Records for the task:

────────────────────

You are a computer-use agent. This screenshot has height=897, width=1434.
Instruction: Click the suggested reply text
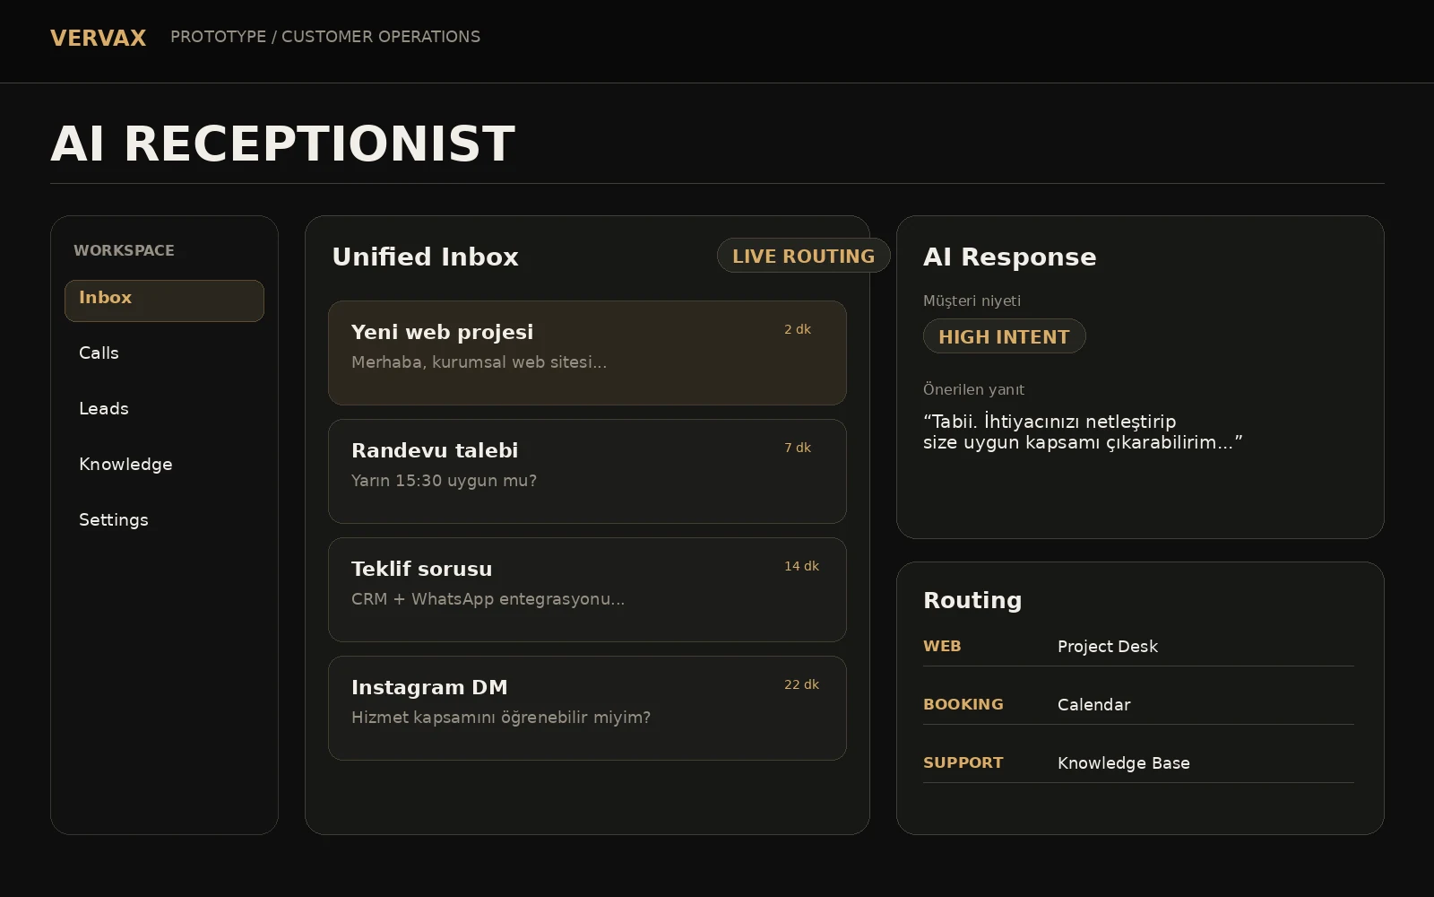pos(1083,431)
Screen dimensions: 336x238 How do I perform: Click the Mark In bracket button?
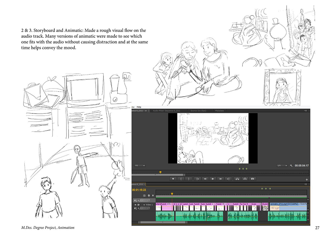[x=182, y=179]
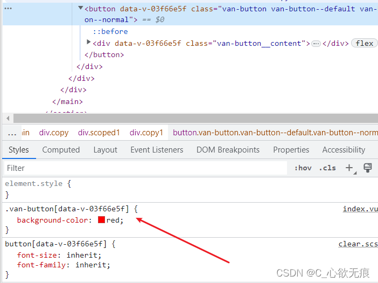Select the ::before pseudo-element node
Image resolution: width=378 pixels, height=283 pixels.
pyautogui.click(x=110, y=32)
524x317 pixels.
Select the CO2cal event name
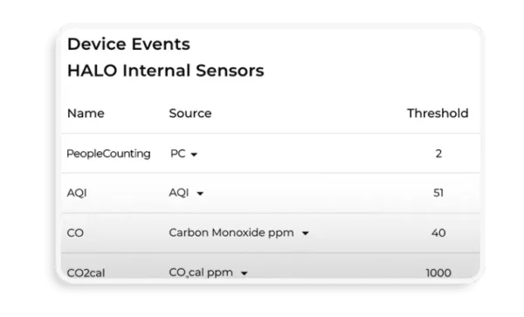[86, 273]
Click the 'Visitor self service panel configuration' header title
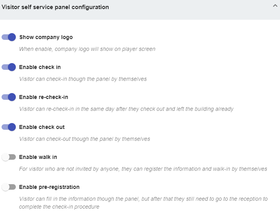The image size is (280, 211). point(55,7)
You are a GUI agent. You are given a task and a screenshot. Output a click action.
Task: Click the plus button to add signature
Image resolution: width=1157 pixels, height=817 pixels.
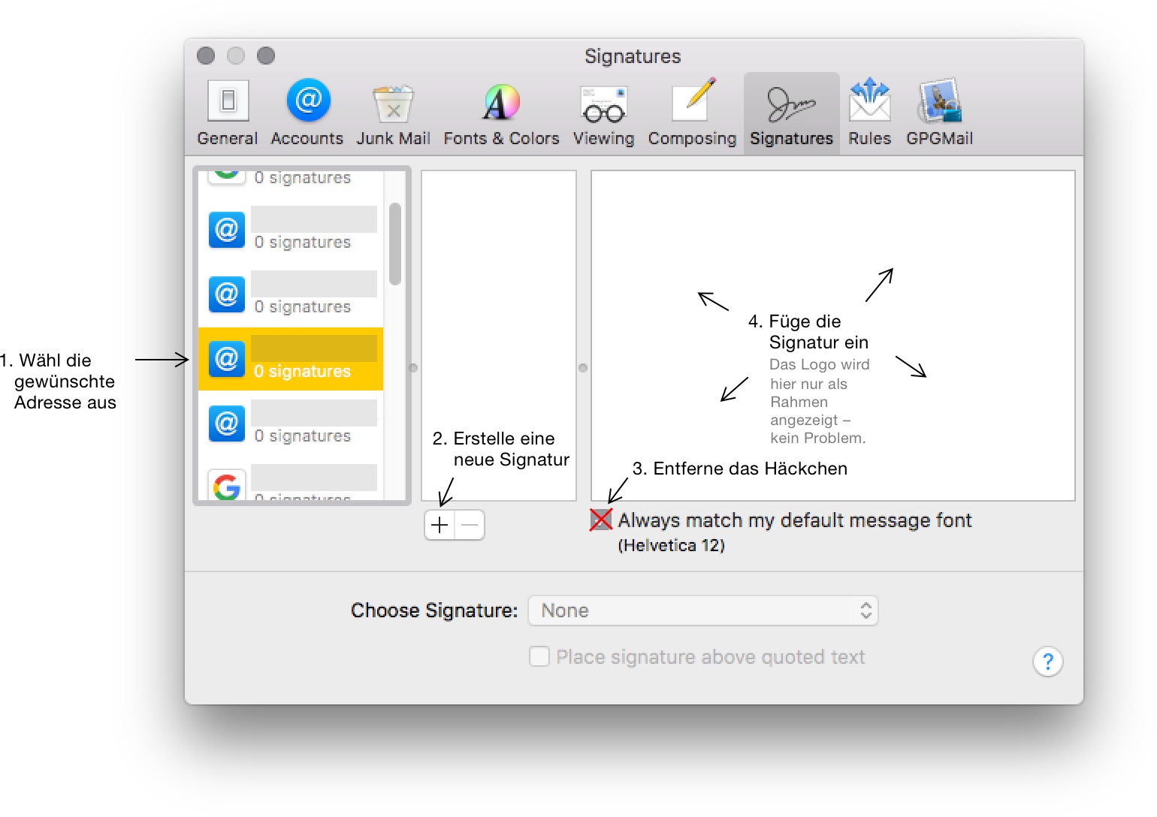440,525
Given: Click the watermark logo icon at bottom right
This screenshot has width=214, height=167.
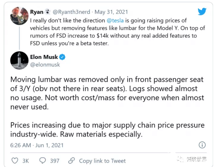Looking at the screenshot, I should pyautogui.click(x=180, y=159).

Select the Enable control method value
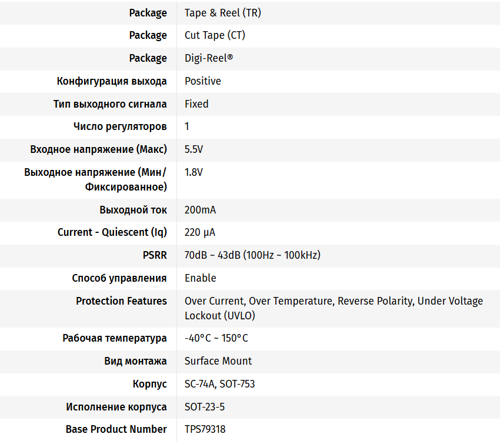coord(201,278)

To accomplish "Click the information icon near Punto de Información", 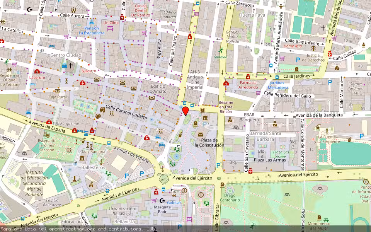I will click(x=366, y=181).
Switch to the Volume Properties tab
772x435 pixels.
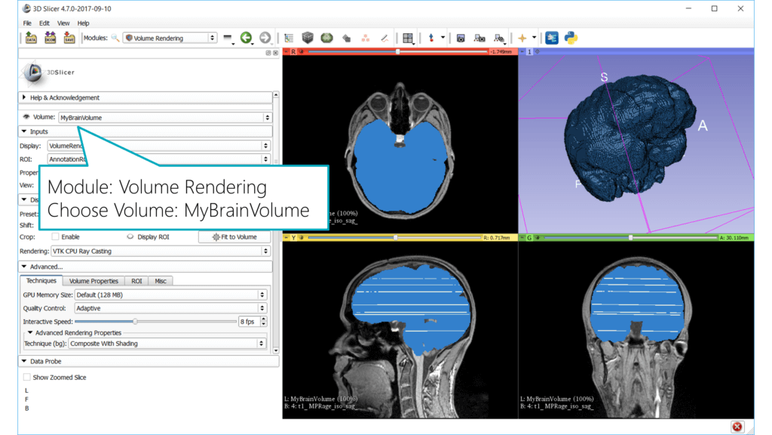click(x=93, y=280)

────────────────────

Task description:
Output as a JSON list of strings, one per line, the lines from the one containing "Switch to the Volume Properties tab" through the end of the rows, both ends included. Leave out the pictures and any blank lines.

Final result:
[
  "Switch to the Volume Properties tab",
  "772x435 pixels.",
  "click(x=93, y=280)"
]